LevelDB & Windows: It ain’t a love story
I have been investigating the LevelDB project for the purpose of adding another storage engine to RavenDB. The good news is that there is a very strong likelihood that we can actually use that as a basis for what we want.
The bad news is that it is insanely easy to get LevelDB to compile and work on Linux, and appears to be an insurmountable barrier to do the same on Windows.
Yes, I know that I can get it working by just using a precompiled binary, but that won’t work. I actually want to make some changes there (mostly in the C API, right now).
This instructions appears to be no longer current. And this thread was promising, but didn’t lead anywhere.
I am going to go over the codebase with a fine tooth comb, but I am no longer a C++ programmer, and the intricacies of the build system is putting a very high roadblock of frustration.
Comments
Is transaction support in leveldb sophisticated enough for RavenDB needs?
@Ayende There are so many virtualization solutions (and cloud) nowadays. I don't think we should care if something works on Windows anymore.
@rafal
LevelDB diesn't support transactions you have to implement your own as a layer on top. See indexedDB in Chrome for an example impl
LevekDB gives you atomic batched updates, but that's it
Hy oren, What is the promise of having another DB option? Do you plan to superseed esent?
Daniel
There's a couple of LevelDB ports that should compile in VS, see https://code.google.com/p/leveldbwin/ and https://code.google.com/r/kkowalczyk-leveldb/
However I think that's the problem with a Windows version of LevelDB, you're relying on someone porting the low-level parts (such as threading, mutexes and I/O) from the official Google Linux version.
Compared to Esent that MS officially supports and ships in every version of Windows, that's a big difference for something that you want to be robust and fully tested.
You might also want to take a look at this https://groups.google.com/forum/#!topic/leveldb/g_fWOcIwNDM, it should save you some time
Rafal, No, but we already have written the code to compensate for that.
j23, It matters, a lot. To start with, we are developing mostly on Windows. Having to develop on a separate platform is a huge barrier.
Daniel, I don't trust munin, and I would like to have something better.
Matt, Those are both last updated on 2011, that is a bit too old for me. And I agree on the problem there.
Matt, I know of leveldb-sharp, but it has major implementation issues making it unsuitable for what we want to do.

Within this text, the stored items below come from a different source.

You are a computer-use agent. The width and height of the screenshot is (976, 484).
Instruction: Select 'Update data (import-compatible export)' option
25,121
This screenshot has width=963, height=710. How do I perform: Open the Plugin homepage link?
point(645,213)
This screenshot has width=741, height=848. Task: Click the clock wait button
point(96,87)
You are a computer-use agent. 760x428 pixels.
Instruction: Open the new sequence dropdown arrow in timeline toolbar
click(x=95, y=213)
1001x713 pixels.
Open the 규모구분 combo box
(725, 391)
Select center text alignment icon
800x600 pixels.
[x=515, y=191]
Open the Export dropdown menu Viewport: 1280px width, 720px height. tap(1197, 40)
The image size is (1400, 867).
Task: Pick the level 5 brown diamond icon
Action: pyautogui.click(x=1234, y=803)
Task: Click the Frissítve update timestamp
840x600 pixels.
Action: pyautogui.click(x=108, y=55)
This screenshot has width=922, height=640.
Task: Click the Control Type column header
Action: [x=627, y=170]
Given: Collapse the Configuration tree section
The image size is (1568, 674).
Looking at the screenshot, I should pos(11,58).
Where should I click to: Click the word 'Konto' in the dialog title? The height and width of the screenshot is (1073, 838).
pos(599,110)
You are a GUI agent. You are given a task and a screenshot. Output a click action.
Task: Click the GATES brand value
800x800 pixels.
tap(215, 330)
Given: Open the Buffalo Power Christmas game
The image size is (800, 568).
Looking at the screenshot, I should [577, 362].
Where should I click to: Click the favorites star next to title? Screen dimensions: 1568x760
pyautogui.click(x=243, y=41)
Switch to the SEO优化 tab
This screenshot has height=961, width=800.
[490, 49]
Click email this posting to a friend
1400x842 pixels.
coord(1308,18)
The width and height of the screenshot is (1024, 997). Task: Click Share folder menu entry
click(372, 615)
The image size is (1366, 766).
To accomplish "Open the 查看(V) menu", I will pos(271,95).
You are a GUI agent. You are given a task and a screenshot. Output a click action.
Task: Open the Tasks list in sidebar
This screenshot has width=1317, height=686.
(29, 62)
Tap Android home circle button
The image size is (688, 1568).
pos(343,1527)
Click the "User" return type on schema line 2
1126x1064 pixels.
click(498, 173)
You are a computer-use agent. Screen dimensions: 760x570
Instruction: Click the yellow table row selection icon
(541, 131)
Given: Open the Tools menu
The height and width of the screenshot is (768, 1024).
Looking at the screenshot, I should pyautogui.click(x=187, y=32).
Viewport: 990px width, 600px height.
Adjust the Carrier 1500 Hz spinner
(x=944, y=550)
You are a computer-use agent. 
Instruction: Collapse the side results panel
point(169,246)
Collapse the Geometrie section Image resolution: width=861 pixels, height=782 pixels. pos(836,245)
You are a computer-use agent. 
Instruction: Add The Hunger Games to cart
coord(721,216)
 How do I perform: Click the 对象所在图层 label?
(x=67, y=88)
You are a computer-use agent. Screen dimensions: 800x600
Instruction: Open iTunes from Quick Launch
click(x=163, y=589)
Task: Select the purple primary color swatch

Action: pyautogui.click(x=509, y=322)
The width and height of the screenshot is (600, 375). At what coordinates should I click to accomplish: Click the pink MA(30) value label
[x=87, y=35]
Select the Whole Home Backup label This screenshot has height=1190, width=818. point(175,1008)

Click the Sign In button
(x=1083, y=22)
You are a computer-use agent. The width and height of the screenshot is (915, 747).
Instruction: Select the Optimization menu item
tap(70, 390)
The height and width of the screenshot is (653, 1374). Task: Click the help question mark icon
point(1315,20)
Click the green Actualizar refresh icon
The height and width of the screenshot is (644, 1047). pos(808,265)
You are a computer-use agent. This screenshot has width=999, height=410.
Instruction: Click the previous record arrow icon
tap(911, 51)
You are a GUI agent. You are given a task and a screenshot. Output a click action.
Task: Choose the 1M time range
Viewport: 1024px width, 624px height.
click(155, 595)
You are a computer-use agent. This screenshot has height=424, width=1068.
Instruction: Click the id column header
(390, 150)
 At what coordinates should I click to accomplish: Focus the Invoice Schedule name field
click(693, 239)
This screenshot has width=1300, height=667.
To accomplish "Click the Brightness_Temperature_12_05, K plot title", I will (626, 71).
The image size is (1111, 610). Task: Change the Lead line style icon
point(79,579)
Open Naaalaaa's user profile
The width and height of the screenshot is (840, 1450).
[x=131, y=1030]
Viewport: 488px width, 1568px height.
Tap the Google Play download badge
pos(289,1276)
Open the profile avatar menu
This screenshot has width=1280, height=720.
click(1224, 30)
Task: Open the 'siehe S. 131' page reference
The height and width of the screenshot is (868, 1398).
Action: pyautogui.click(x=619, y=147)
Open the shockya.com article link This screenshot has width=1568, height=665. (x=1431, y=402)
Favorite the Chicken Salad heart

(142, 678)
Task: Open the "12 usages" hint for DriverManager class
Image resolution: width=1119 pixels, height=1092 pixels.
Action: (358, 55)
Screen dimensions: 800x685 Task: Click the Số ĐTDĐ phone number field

Ayende, you don't trust Munin you say (which I understand). I'm curious: did you have higher expectations before starting the project? Did it turn out to be to costly to get Munin to a "trustworthy" state?
Tobi, Yes, it was always going to be a toy thing, but it got pretty expensive when we run into race conditions there.
Ayende, I notice you already have an alternative to esent (not recommended for production I see) - why are you considering other engines such as leveldb instead of pursuing your own? (for interests sake)
Wal, We want something that can run on Linux. And building a proper storage engine is HARD, I want to skip doing all the hard work and take something that is already known to be working.
Having looked at Raven's ESENT table structure and the source code that interacts with it, I would think SQLite would be an obvious choice as an alternative fully cross platform extremely reliable and fast data engine.
Have you guys looked at SQLite for this purpose?
You don't really want to use a storage engine which has already made decisions about concurrency control and transactions - Sqlite wouldn't be a good fit for the first come first served model preferred by Raven.
Hey Oren, switch to Linux then you just have to type "make" ;-)
Rob,
I would be interested to to hear some more details on what is meant by "already made decisions" on SQLite vs ESENT.
Is it that SQLite only does read_uncommitted and serializable vs ESENT only doing snapshot isolation?
Control over transactions seem comparable between them.
Data types on table columns seems comparable except for no built in multi-value tagged types.
SQLite can run in memory, journal in memory, fsync off, etc. to get varying level of performance vs safety.
You can spread data across multiple files to increase concurrency among other tricks.
Hard to beat how well tested and how stable the file format is, seems like a good fit for an embedded cross platform db engine with good .Net bindings.
Of course Postgresql would give you all the concurrency, transactions and datatypes you could ask for including a full JSON type or other multi-value types, but you would need to spin up a separate process for it since it won't run in-process.
@Justin
I thought that Sqlite had issues with multi-threaded access, see http://ayende.com/blog/3400/in-search-of-an-embedded-db
Isn't SQLite using BerkeleyDB underneath?
No, ESENT
SQLite has either a database file level or in the case of shared cache mode table level locks. These are shared reade r- single writer locks but you can allow reads while writing with read uncommitted if needed.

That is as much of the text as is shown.